OXA 48 virulence genes are divided into two groups: sequencing of group one (1-OXA48-F.ab1, 2-OXA48-F.ab1, 5-OXA48-F.ab1, 13-OXA48-F.ab1)are similarity to the world isolates genes (CP113224, CP113198, CP083935). There is a difference in sequencing between group two (16-OXA 48-F.ab1) and world isolate genes (CP1100598, CP114756), as shown in (Figure 4). NDM virulence genes are divided into two groups: sequencing of group one (1-NDM-F.ab1, 13-NDM-F.ab1, 14-NDM-F.ab1, 15-NDM-F.ab1) is similar to the world isolates genes (ON572245, CP102689, CP101837). There is a difference in sequencing between group two (16-NDM-F.ab1) and world isolate genes (CP113224, CP113198, CP083935) (Figure 5).
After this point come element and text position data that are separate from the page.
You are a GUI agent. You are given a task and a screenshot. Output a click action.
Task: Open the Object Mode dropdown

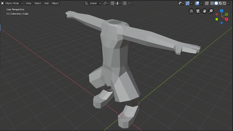[x=12, y=3]
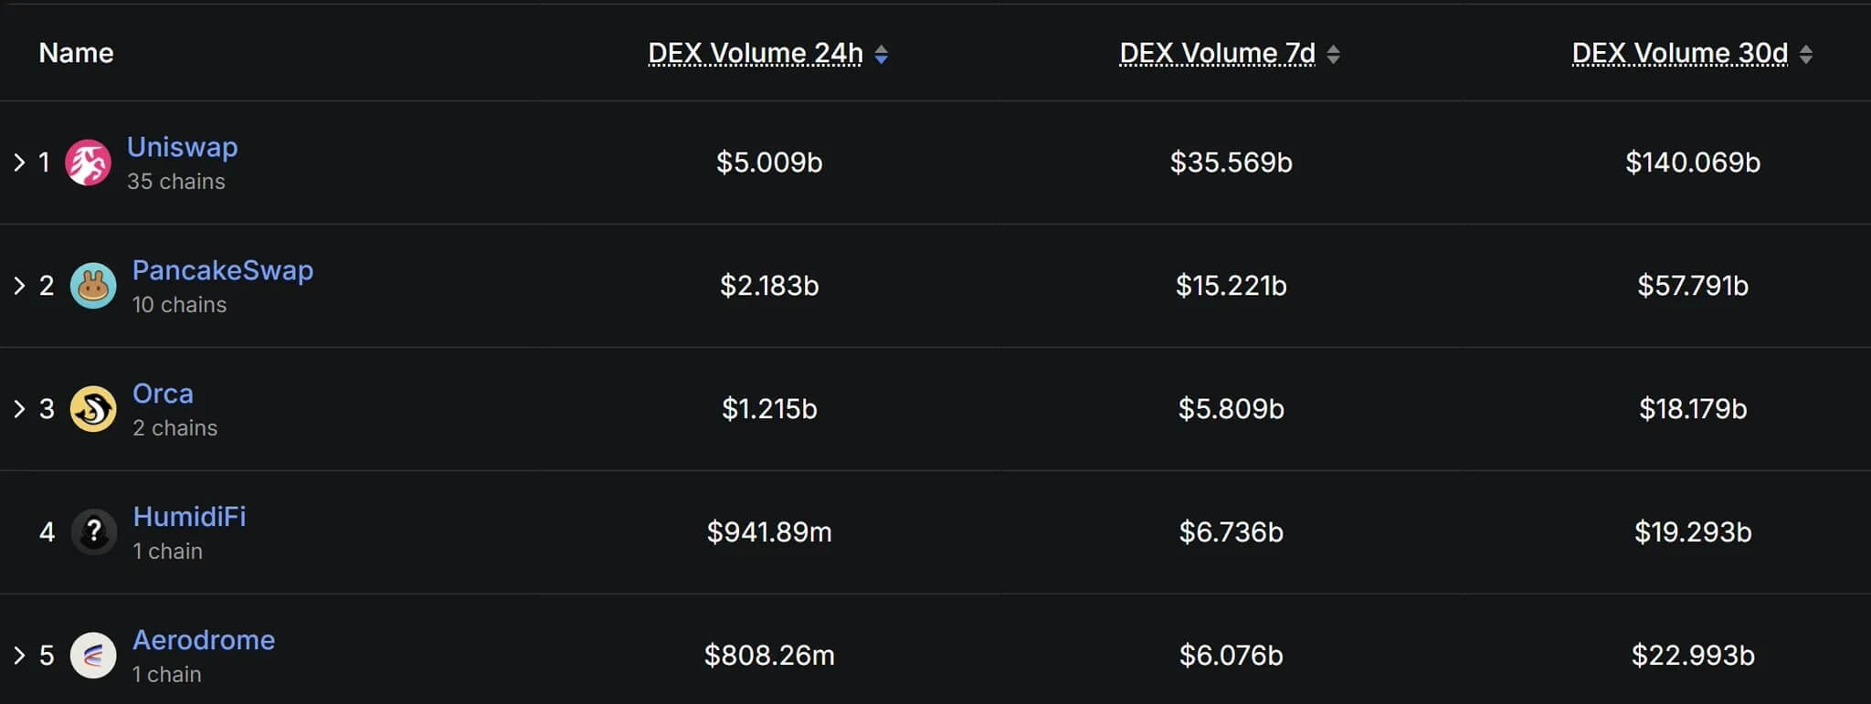This screenshot has height=704, width=1871.
Task: Expand the Uniswap row chevron
Action: [19, 163]
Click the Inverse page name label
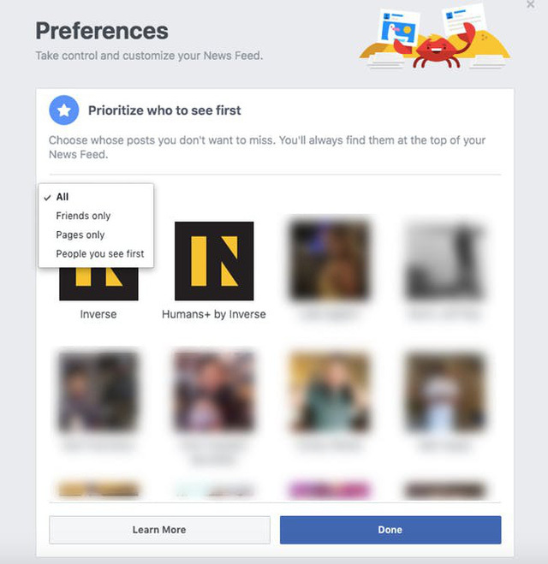The image size is (548, 564). 98,314
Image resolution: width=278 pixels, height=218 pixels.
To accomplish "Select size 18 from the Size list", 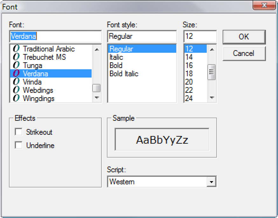I will click(x=189, y=74).
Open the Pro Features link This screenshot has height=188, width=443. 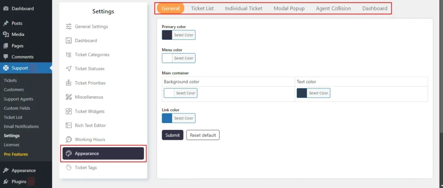(x=16, y=154)
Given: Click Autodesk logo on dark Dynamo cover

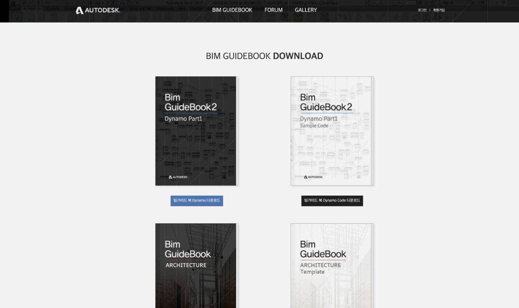Looking at the screenshot, I should coord(178,177).
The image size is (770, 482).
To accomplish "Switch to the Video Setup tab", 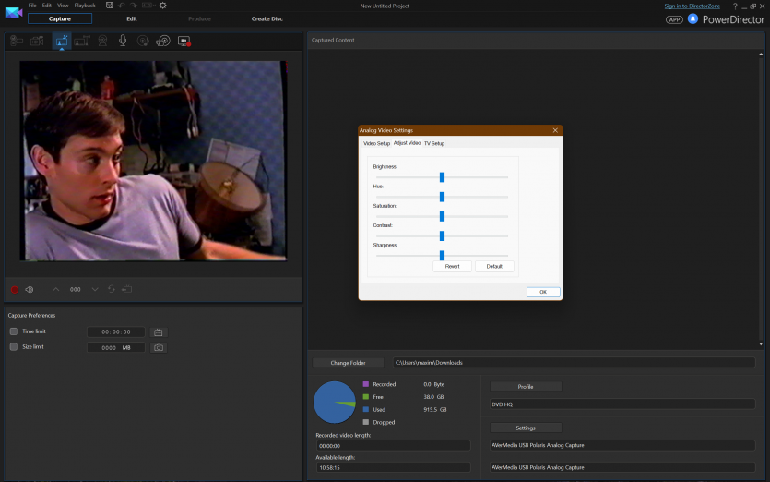I will pos(376,143).
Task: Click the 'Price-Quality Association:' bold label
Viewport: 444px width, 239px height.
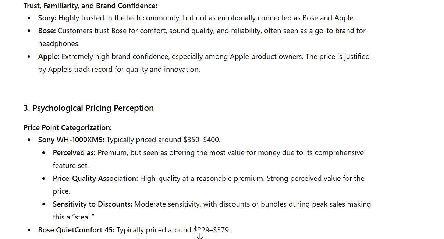Action: pyautogui.click(x=95, y=178)
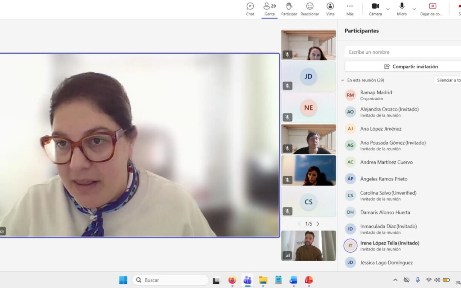Viewport: 461px width, 288px height.
Task: Open the Más options menu
Action: click(350, 9)
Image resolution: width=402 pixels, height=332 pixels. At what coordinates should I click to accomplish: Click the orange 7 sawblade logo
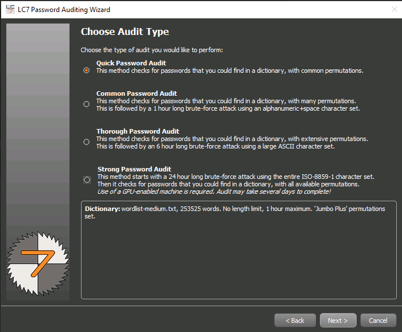pyautogui.click(x=37, y=260)
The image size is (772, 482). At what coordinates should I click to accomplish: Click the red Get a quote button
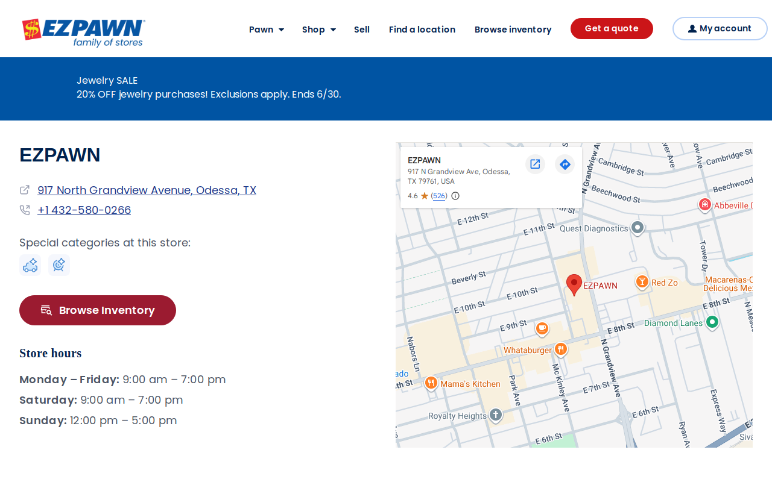coord(612,28)
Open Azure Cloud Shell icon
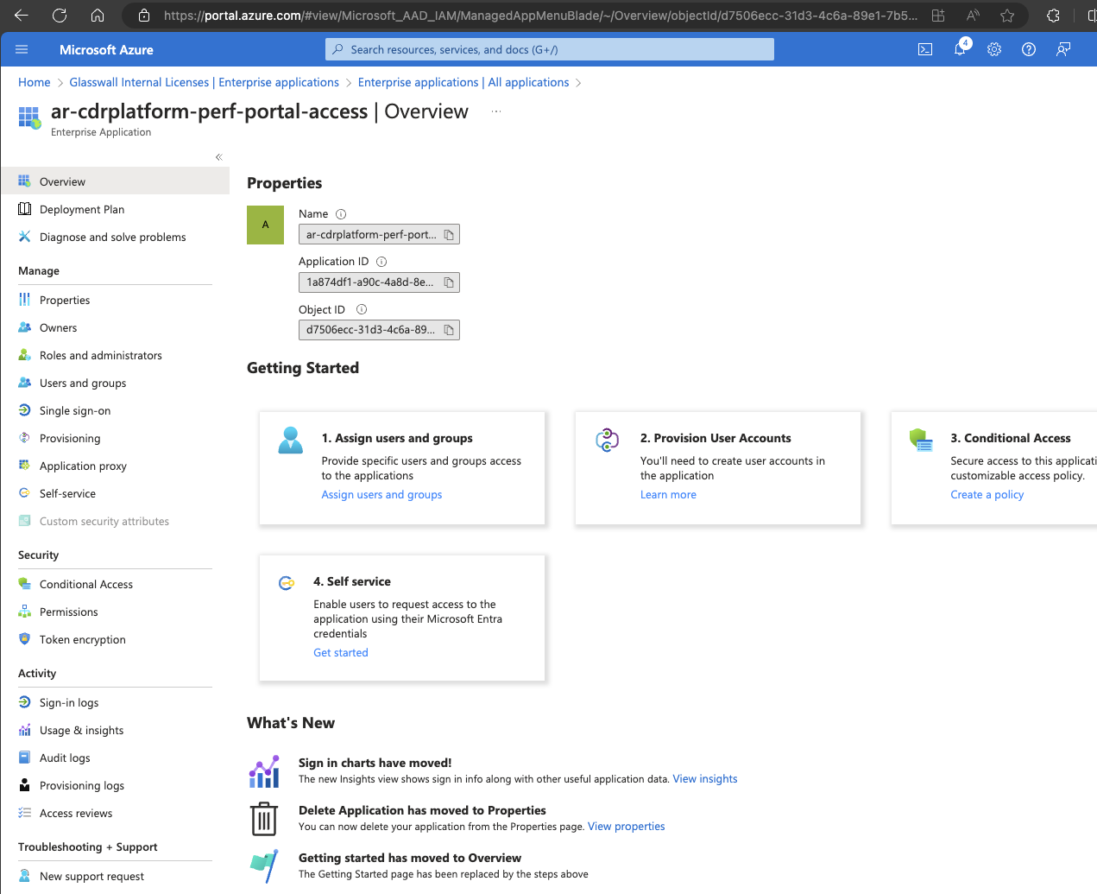 pos(924,50)
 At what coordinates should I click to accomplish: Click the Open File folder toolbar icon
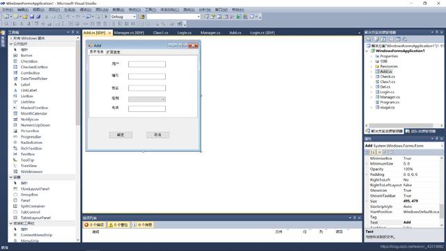(25, 17)
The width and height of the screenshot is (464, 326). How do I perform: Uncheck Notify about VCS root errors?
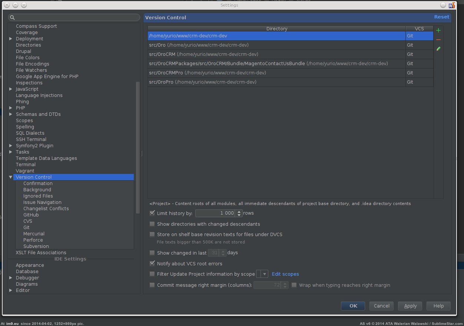152,264
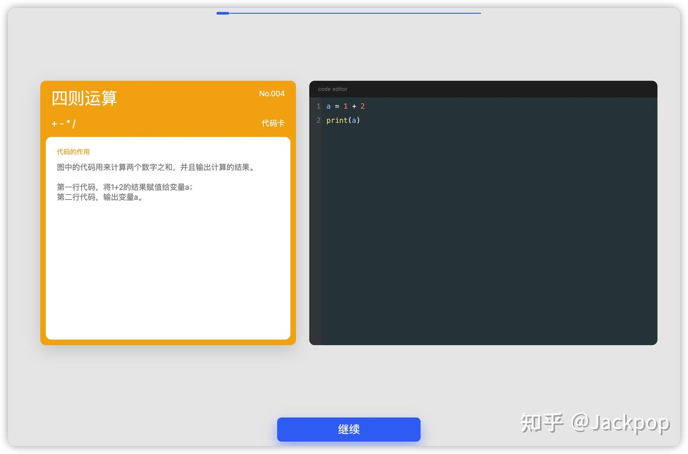Click the code editor title bar label
The width and height of the screenshot is (688, 454).
333,89
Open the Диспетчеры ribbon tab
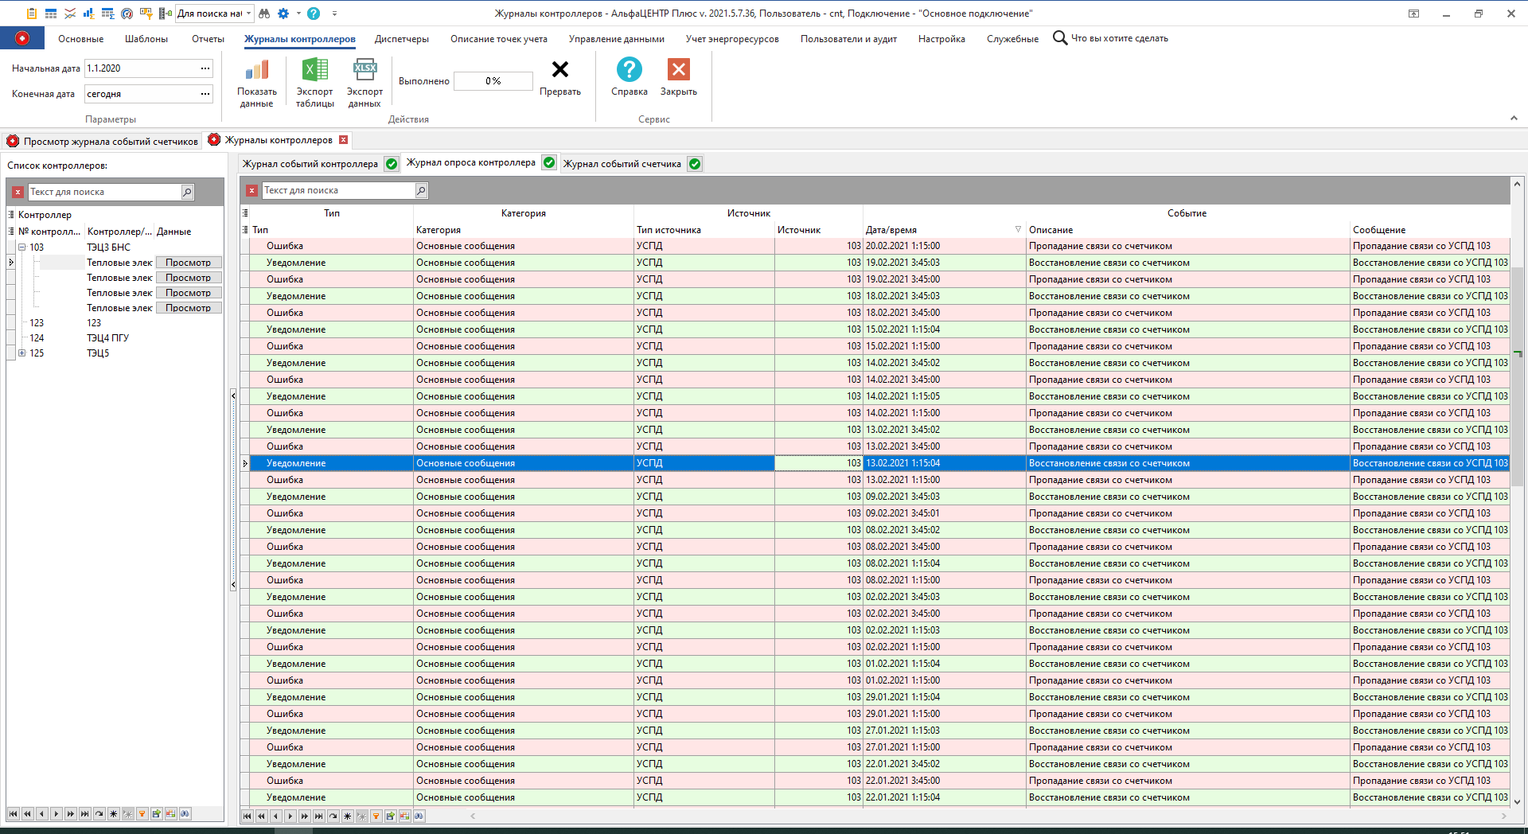 point(401,39)
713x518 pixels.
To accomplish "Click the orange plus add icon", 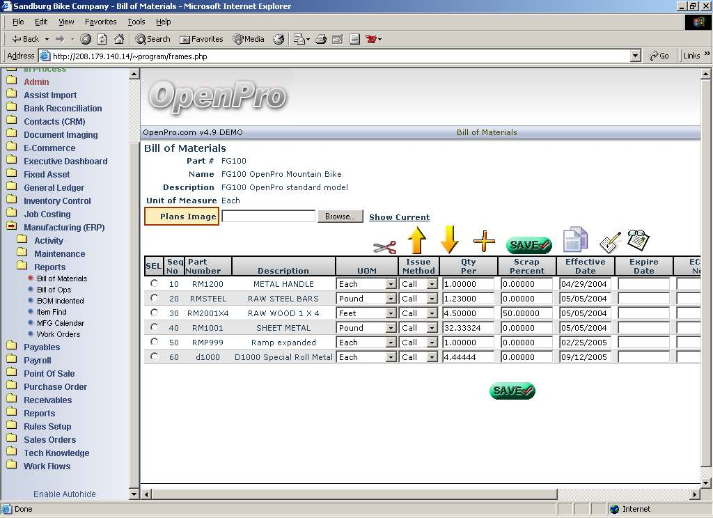I will click(484, 242).
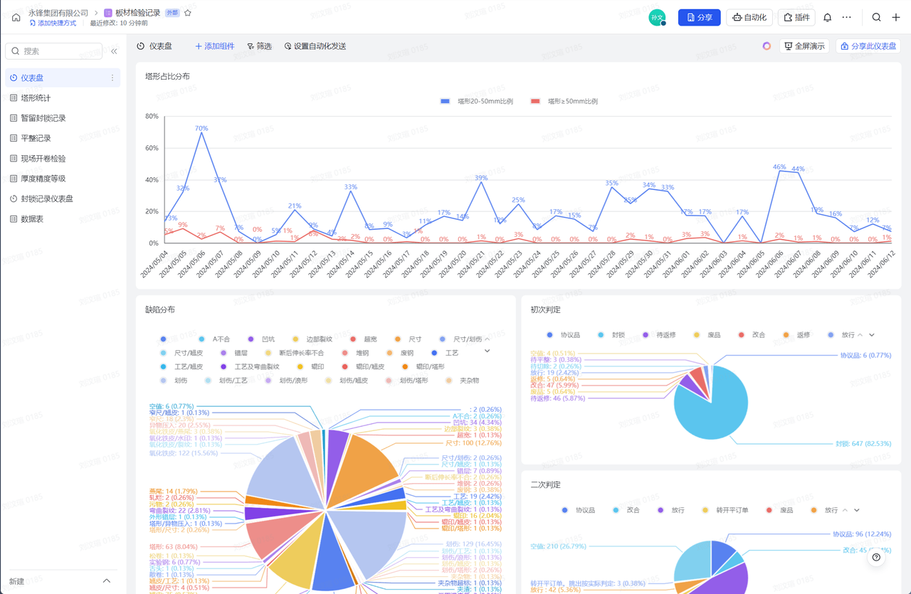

Documentation of Local Bacterial Genes in NCBI

Documentation genes from isolates of Iraqi virulence K.pneumoniae were carried out as a new Iraqi strain. Two selected isolates of virulence genes, K.pneumoniae, have a specific sequence of nucleotides with genetic variation to the world strain. The results showed the accepted sequence of two gene isolates in NCBI, Klebsiella pneumoniae Iraq 53 blaOXA gene(LC765340) and Klebsiella pneumoniae Iraq 54 NDM gene(LC765339).

Klebsiella pneumoiae has emerged as a major infectious agent responsible for 20% of all infections in hospitals globally [16]. Antibiotics known as carbapenems are the most effective medications for treating illnesses caused by bacteria because they exhibit antibacterial activity against various bacteria [17]. Greater death rates are associated with infections that are caused by K. pneumoniae strains that are resistant to carbapenems, length of hospitalization, and expense of therapy. Additionally, the number of strains of K. pneumoniae resistant to carbapenem is increasing [18].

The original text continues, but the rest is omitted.